DENVER — If NFL players don't want to play this season, they shouldn’t play. No hard feelings.
Stay home. Hang with the kids. Serve meals at the Rescue Mission. Work on your short game.
Just don’t say the reason you’re not playing is because working for an NFL team increases the risk of contracting the coronavirus. That’s where you lose me, because that’s saying it’s safer outside the NFL umbrella than inside the NFL umbrella.
And that's just not true.
Broncos offensive lineman Ja’Wuan James announced Monday he’s opting out of the 2020 season. Cool. No worries. He’s only 28 years old, and it’s his health, his $10 million salary (that moves to 2021), his decision to sit this one out. The Broncos are obliged to find a new right tackle.
“Everyone make sure to stay positive through these crazy times and enjoy your loved ones. I hope 2021 will be a better year for all of us," James said in a statement. "Take care of yourselves, because ultimately, health is wealth."
All true, but that doesn’t mean the reasoning makes sense.
Unless you have access to a laboratory that flips around coronavirus tests in less than 24 hours. The Broncos do. It’s down in Houston. And every day for the first two weeks of training camp, anyone who enters the UCHealth Training Center undergoes a virus test in the morning. The next morning, right at 4 a.m., they receive an email with their test result — negative or positive. That goes for everyone in the building — players, coaches, front office members, media relations staffers, everyone.
Talk about exhaustive.
The tests run over $100 a pop.
Talk about expensive.
Something tells me Vic Fangio will say on Tuesday that he supports James’ decision to opt out and that he's OK with it. Coaches rarely want a player in the locker room who’s not all-the-way in, and multiple times last season Fangio emphasized James had been "medically cleared.” Yet he played only 63 snaps spread over three games. There was an obvious disconnect between player and coach.
Plus, the Broncos should be able to overcome the loss of James. If losing one player that’s not the quarterback blows up your season, you weren’t good enough or deep enough to begin with. Elijah Wilkinson likely gets first crack at replacing James at right tackle.

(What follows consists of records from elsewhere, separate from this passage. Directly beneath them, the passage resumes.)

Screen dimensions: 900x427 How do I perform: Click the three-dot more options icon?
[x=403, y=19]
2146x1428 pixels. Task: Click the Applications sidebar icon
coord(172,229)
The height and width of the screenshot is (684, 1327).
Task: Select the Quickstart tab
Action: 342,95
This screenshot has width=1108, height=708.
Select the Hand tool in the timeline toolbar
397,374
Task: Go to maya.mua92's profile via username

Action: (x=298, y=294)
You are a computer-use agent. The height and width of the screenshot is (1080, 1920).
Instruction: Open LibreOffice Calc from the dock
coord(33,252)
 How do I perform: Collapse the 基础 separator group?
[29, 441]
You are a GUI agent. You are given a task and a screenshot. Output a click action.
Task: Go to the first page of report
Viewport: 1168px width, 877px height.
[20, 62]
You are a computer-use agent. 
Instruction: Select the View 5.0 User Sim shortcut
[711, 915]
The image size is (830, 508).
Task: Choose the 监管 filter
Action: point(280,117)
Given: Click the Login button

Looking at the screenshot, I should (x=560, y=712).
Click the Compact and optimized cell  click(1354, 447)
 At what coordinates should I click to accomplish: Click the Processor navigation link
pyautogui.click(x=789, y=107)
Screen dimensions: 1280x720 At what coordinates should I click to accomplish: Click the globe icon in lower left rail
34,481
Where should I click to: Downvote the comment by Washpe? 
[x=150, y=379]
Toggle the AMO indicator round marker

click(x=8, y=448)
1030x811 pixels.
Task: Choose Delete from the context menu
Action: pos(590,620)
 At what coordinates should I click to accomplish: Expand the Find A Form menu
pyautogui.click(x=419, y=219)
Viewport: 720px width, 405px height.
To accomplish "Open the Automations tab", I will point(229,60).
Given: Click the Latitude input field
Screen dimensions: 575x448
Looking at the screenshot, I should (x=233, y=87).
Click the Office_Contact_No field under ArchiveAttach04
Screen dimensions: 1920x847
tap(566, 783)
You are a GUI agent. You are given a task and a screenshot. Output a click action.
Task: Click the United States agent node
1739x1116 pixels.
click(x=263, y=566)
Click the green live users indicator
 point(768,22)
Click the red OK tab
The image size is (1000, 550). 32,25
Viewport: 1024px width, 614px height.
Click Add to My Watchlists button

“It’s tough, but the right decision,” said James, who added the May arrival of a newborn son influenced his decision. “There’s just too much unknown about this virus and about plans handling it going forward.”
Totally fair. His job, his health, his decision.
But it's tough to imagine many other workplaces are safer than Dove Valley right now. The rapid turnaround of their daily coronavirus tests is the biggie. I can’t get test results that fast. Can you? I don't have contact-tracing technology that’s attached to my wrist 24/7. Do you?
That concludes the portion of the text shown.